Да, мы устраиваем просмотры непосредственно в тех странах, балет которых нас интересует. И, думаю, устроим такой просмотр однажды в России. Там прекрасная школа танца. Если мы кого-то отбираем, то заключаем контракт, по которому оплачиваем все расходы танцовщицы по переезду в Париж, ее устройству здесь на первое время. Здесь, конечно, тоже она проходит просмотр, гораздо более строгий. И, если она нам подходит, мы начинаем работать с ней. Так мы нашли наших «звезд» в Лондоне, в Швейцарии, в Польше.

— Из России пока никого у вас?

— Из России, увы, нет. А из Восточной Европы их у нас четверо. Они весьма серьезны и хорошо работают. Одной из них мы дали имя Волга. Волга Московская. Она из Польши.

— А почему тогда Волга, а не Влтава?

— Мне больше нравится Волга.

Волга Московская

София знакомит меня с восходящей звездой труппы — Волгой Московской.

Она необыкновенно хороша. И так близко, что вводит меня в некоторое смущение. Все же она в рабочем «костюме». А это практически стопроцентное «ню». Тем не менее задаю вопросы, нравится ли ей работать в «Крейэи».

— Обожаю! — говорит Волга.

— А как ты сюда попала?

— Я закончила балетное училище три года назад в Познани.

И меня заметили.

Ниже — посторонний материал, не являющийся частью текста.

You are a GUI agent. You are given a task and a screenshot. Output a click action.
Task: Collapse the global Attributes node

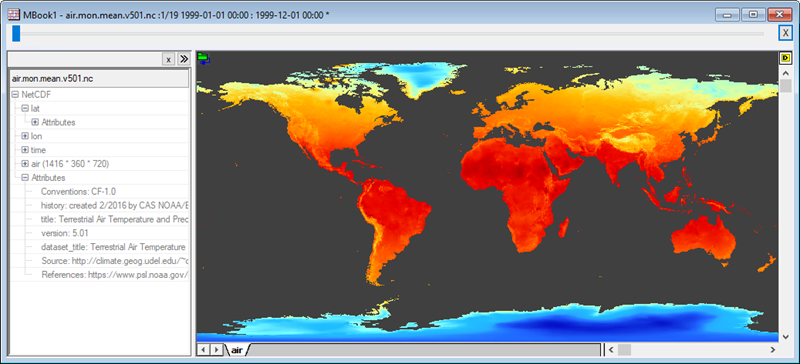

Я работаю здесь уже восемь месяцев.

— А ты замуж собираешься?

— Конечно, у меня есть жених.

— Француз, или поляк? Он видел тебя на этой сцене? Ему нравится то, что ты делаешь?

— Он поляк. И он много раз видел меня на этой сцене. Ему не просто нравится. Он в восторге.

Она отлично работает, — говорит София — Очень серьезная девушка».

Наверное, в этом — главный секрет «Крейзи хорс». Современный стрип-балет — дело серьезное. Тут надо много и упорно работать. И не только телом, но и душой.

Ну, а иначе разве сказал бы Ален Делон про этот салун такое: «Моя жизнь, как все знают, прошла под знаком кино. Но мало кто знает, что в другой своей части жизнь моя прошла и под знаком «Крейзи хорс». Для того, чтобы понять Алена Дэлона, надо хотя бы раз увидеть воспитанниц Бернардена на сцене. Этого уже не забыть никогда.

По обе стороны сцены в «Крейзи хорс» скульптуры вакханок. В древности, очевидно, не представляли себе праздника не только без вина, но и без танцев. Вспомните сцену Вальпургиевой ночи в опере «Фауст» и слова Мефистофеля, обращенные к Бахусу: «Божок, вина!» Вино бьет фонтаном и танец неистов. Как в «Крейзи хорс».